WORK TO COMPLETE:
Which lines of the entries below hold the word "This"? Report each of them.
=== Begin Enclosure ===
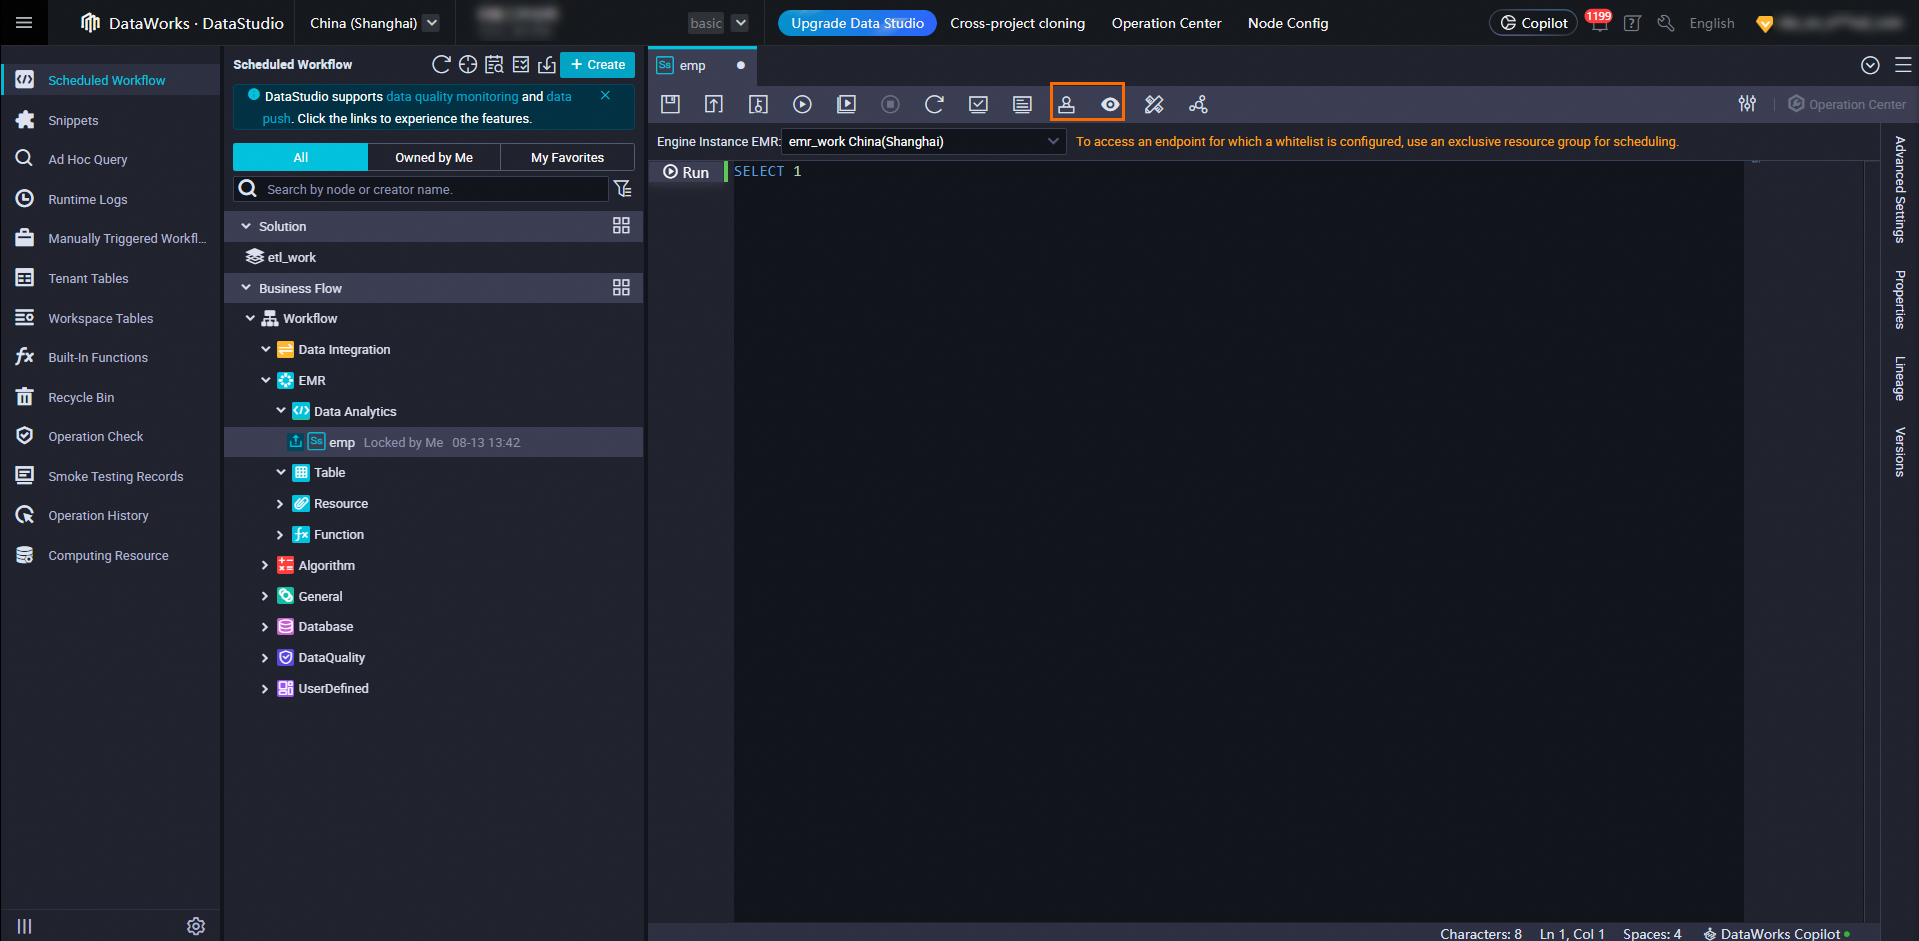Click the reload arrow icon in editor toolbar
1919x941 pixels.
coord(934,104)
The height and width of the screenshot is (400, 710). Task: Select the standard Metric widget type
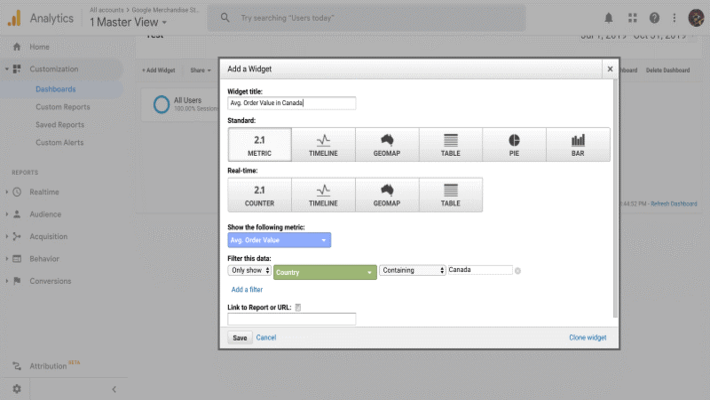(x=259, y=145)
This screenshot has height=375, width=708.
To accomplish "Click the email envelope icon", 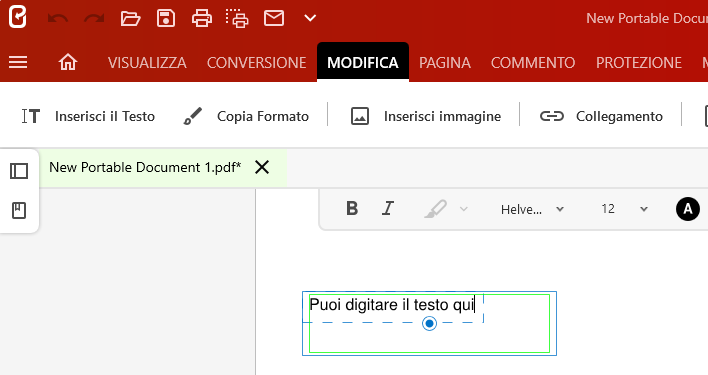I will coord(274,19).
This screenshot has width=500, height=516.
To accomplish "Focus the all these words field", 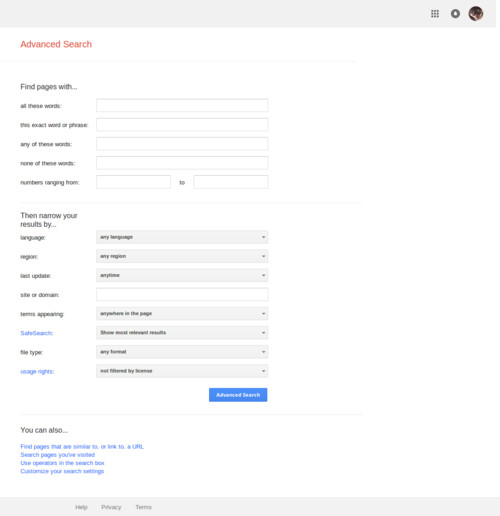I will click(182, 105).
=== End Enclosure ===
EXERCISE RESULT:
This screenshot has height=375, width=708.
This screenshot has width=500, height=516.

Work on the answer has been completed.